Tumor necrosis factor, tumor necrosis factor receptors type 1 and 2, lymphotoxin-alpha, and HLA-DRB1 gene polymorphisms in human T-cell lymphotropic virus type I associated myelopathy.

We studied tumor necrosis factor (TNF), lymphotoxin-alpha (LT-alpha), and TNF receptors type 1 (TNFR-1) and type 2 (TNFR-2) gene polymorphisms as well as HLA class II DRB1 alleles in Japanese patients with human T-cell lymphotropic virus type I (HTLV-I) associated myelopathy (HAM) (n = 51), patients with adult T-cell leukemia/lymphoma (ATL) (n = 48), asymptomatic HTLV-I carriers (n = 50), and HTLV-I seronegative, normal controls (n = 112). There were significant differences between HAM patients and normal controls in the distributions of TNF promoter region polymophism at position --857, the LT-alpha gene NcoI polymorphism, and the T-G substitution in exon 6 of the TNFR-2 gene. The distribution of the NcoI polymorphism of the LT-alpha gene was also significantly different between HAM patients and asymptomatic HTLV-I carriers.
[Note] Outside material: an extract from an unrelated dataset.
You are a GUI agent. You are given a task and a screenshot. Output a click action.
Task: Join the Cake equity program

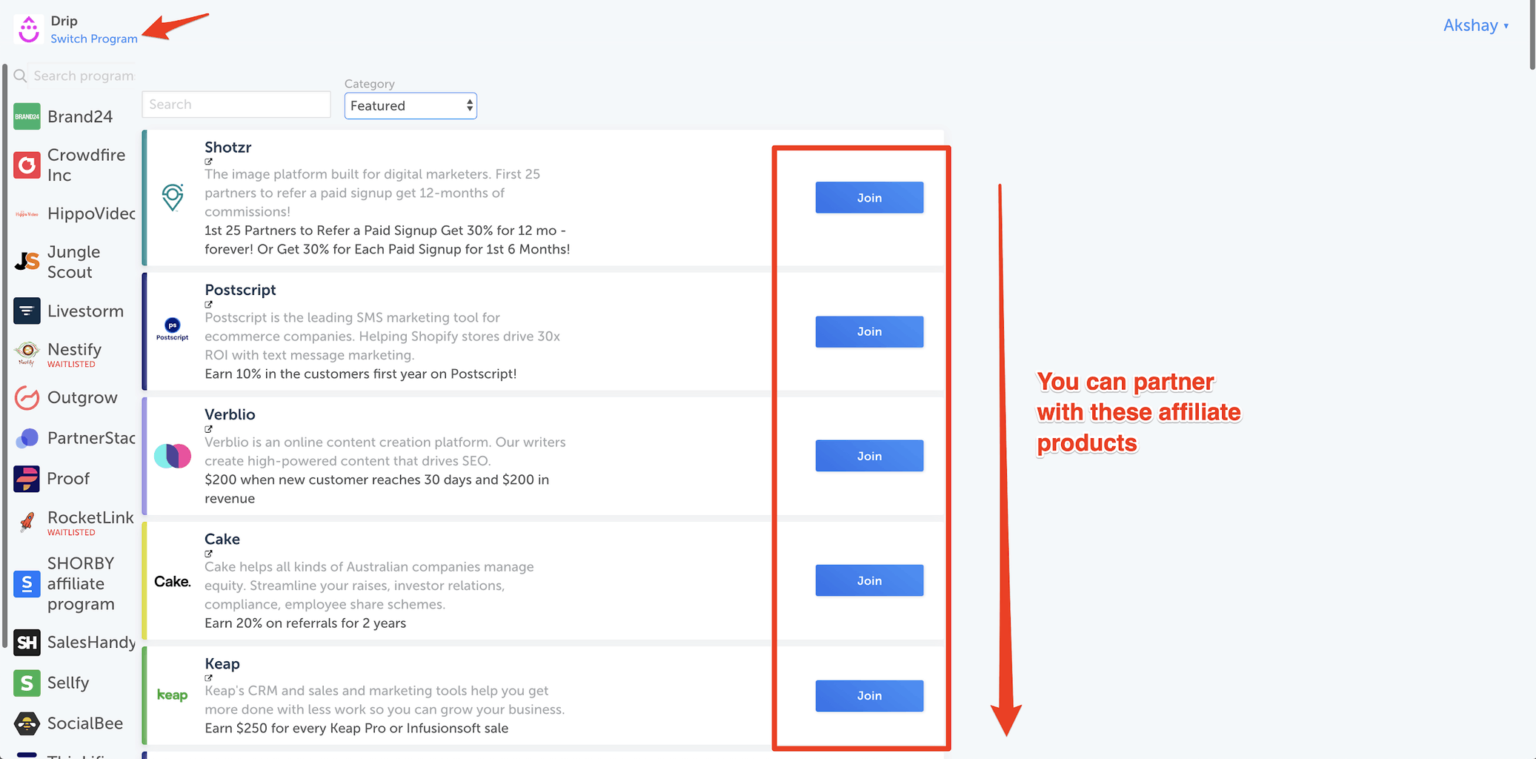click(x=868, y=580)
In contrast, we failed to detect any difference in the frequency of DRB1, TNF promoter at position --1031, --863, or the TNFR-1 promoter --383 polymorphism. The results suggest that the TNF/LT-alpha gene region within the HLA class III of chromosome 6 and the TNFR-2 gene region located on chromosome 1p36 might contribute to susceptibility to HAM, and that aberrant expression or function of these cytokines and the receptor could be involved in the development of HAM.